JOB
Please copy each of the items below verbatim, leaving out the pictures.

LISTED RECORDS

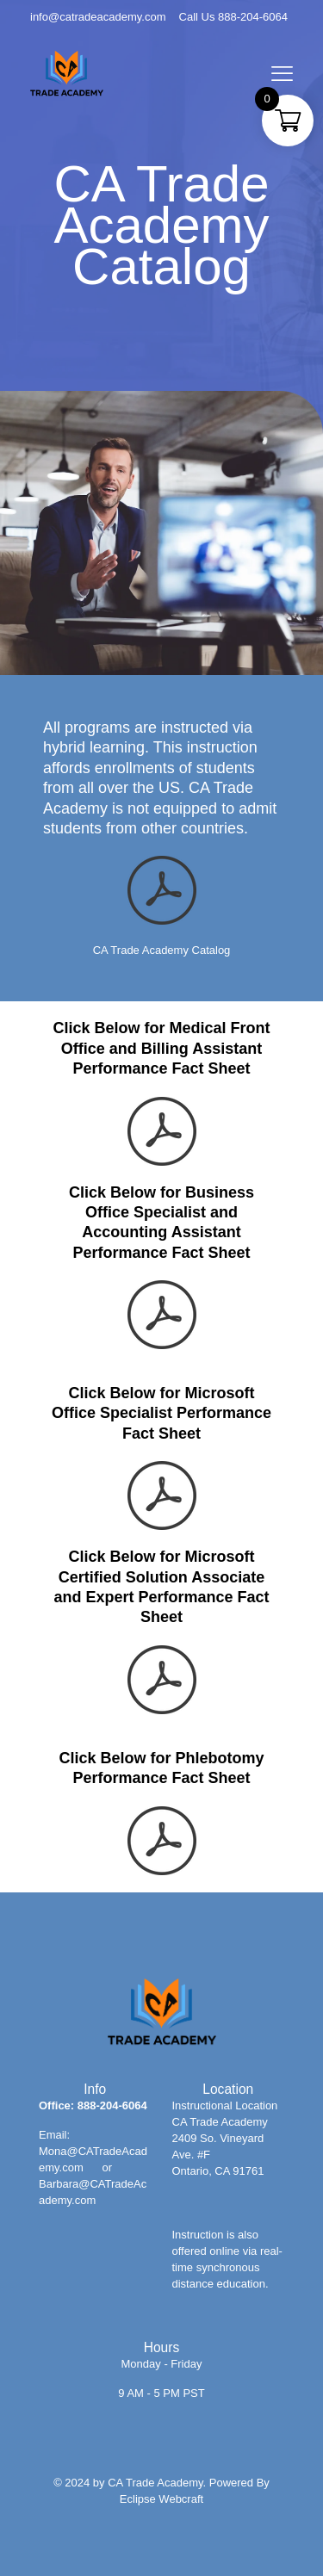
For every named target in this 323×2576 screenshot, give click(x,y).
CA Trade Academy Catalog (162, 950)
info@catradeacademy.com (97, 16)
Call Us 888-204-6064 (233, 16)
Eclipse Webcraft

WORKED ANSWER
For every named target in this 323×2576 screenshot, give click(x,y).
CA Trade Academy Catalog (162, 950)
info@catradeacademy.com (97, 16)
Call Us 888-204-6064 (233, 16)
Eclipse Webcraft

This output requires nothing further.